PASSAGE GIVEN:
--------------------

Cosmos 2.5 uses: - Cosmos25Transformer3DModel (velocity prediction) - EDM noise schedule: x_t = x_0 + sigma * eps - No input/output preconditioning (raw latents) - Timestep = raw sigma value - Model output = velocity ≈ noise

Source code in fastvideo/train/models/cosmos/cosmos.py
def __init__(
    self,
    *,
    init_from: str,
    training_config: TrainingConfig,
    trainable: bool = True,
    disable_custom_init_weights: bool = False,
    flow_shift: float = 1.0,
    enable_gradient_checkpointing_type: str
    | None = None,
    transformer_override_safetensor: str
    | None = None,
) -> None:
    super().__init__(
        init_from=init_from,
        training_config=training_config,
        trainable=trainable,
        disable_custom_init_weights=(disable_custom_init_weights),
        flow_shift=flow_shift,
        enable_gradient_checkpointing_type=(enable_gradient_checkpointing_type),
        transformer_override_safetensor=(transformer_override_safetensor),
    )
Methods:
fastvideo.train.models.cosmos.cosmos.CosmosModel.ensure_negative_conditioning
ensure_negative_conditioning() -> None

Create negative (unconditional) prompt embeddings.

Cosmos 2.5 uses Reason1 (Qwen2.5-VL) which is expensive to load. This method only supports training_cfg_rate=0 (no classifier-free guidance dropout), in which case the negative embedding is never used and a zero placeholder sized to match the text embedding dimension is sufficient. training_cfg_rate>0 would require real Reason1 negative embeddings and is rejected here to avoid silently training with zero-vector "unconditional" inputs.

Source code in fastvideo/train/models/cosmos/cosmos.py
def ensure_negative_conditioning(self) -> None:
    """Create negative (unconditional) prompt embeddings.

    Cosmos 2.5 uses Reason1 (Qwen2.5-VL) which is expensive
    to load.  This method only supports ``training_cfg_rate=0``
    (no classifier-free guidance dropout), in which case the
    negative embedding is never used and a zero placeholder
    sized to match the text embedding dimension is sufficient.

--------------------

DATA SEGMENT:
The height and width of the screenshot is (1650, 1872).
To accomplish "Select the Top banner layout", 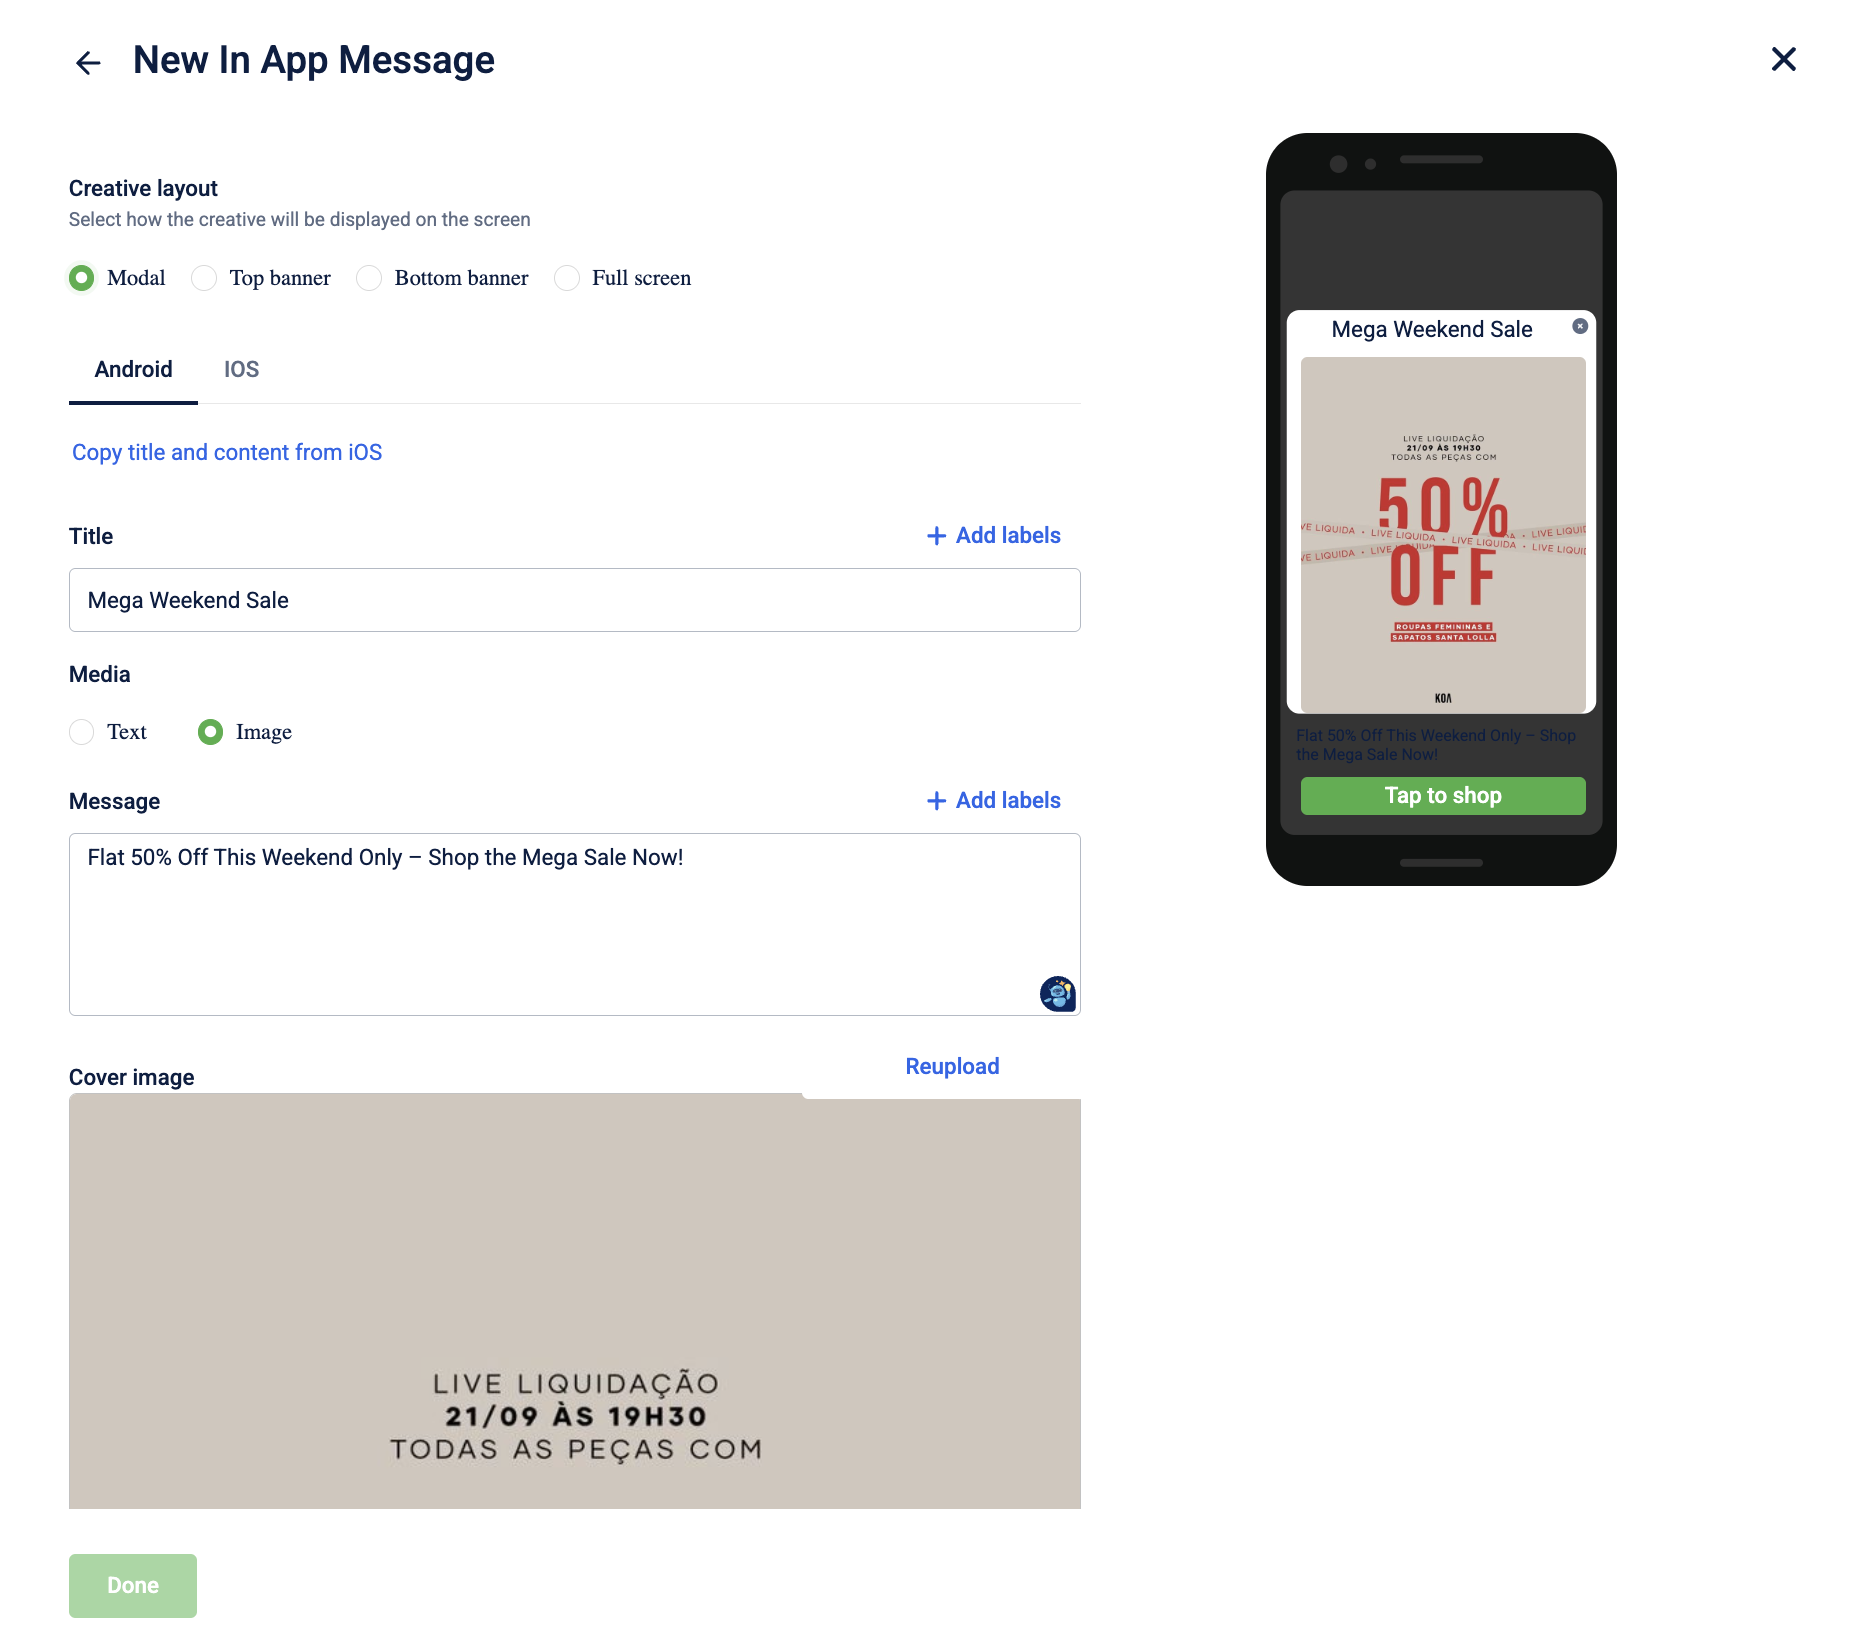I will pyautogui.click(x=204, y=278).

--------------------

PROBLEM TO WORK ON:
In the Cosmos 2.5 code excerpt, which value of training_cfg_rate does the ensure_negative_conditioning method support?

REPLY TO THE TASK:
Only training_cfg_rate=0, meaning no classifier-free guidance dropout.